W zależności od towarzystwa czy firmy ubezpieczającej (a to różnica), warunki dotyczące górnej kwoty na jaką ubezpieczają w ramach GAP są różne.
GAP to ubezpieczenie gwarantujące, że w przypadku szkody całkowitej ubezpieczony dostanie pełną - fakturową wartość samochodu.
To o czym pisze gtrzec, to kompletnie nie to.
Dopłata do składki ubezpieczenia (150-500 zł) dotyczy utrzymania przez okres ubezpieczenia czyli bieżący rok, wartości samochodu jaką ma w dniu, w którym jest ubezpieczany (normalnie już tydzień po rozpoczęciu ubezpieczenia jego wartość ubezpieczeniowa jest niższa). Czyli ubezpieczając po raz trzeci samochód, za który zapłaciłeś powiedzmy 88 tys, jego wartość do ubezpieczenia na 3 rok eksploatacji wynosi początkowo powiedzmy 60 tys. i jest utrzymywana przez 12 m-cy.
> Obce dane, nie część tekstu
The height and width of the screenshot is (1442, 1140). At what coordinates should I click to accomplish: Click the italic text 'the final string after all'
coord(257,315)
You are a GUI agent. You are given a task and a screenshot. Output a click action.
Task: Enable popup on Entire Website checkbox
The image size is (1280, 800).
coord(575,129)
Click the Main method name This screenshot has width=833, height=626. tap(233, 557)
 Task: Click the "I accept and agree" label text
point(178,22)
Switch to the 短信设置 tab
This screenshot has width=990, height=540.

Jeśli więc skasują Ci furę ubezpieczyciel wypłaci Ci owe 60 tys (lub odpowiednio mniej jeśli ubezpieczenie było bez dopłaty). Zostajesz więc z kwotą ok. 60 tys i to tyle - rób co chcesz. Mając GAP dostaniesz z niego pozostałą część do kwoty zakupu = 88 tys.
Z tą kasą wchodzisz do salonu i bierzesz nowe autko - może ciut niższej wersji albo dokładasz kilka złotych - ale nie brakuje ci 28 tyśków jak w przypadku nawet najbardziej wypasionego AC za zylion złotych.
Warto?
Myślę, że tak. Za trzy lata z góry zapłaciłem 1200 zł - wychodzi po 400 zł za rok.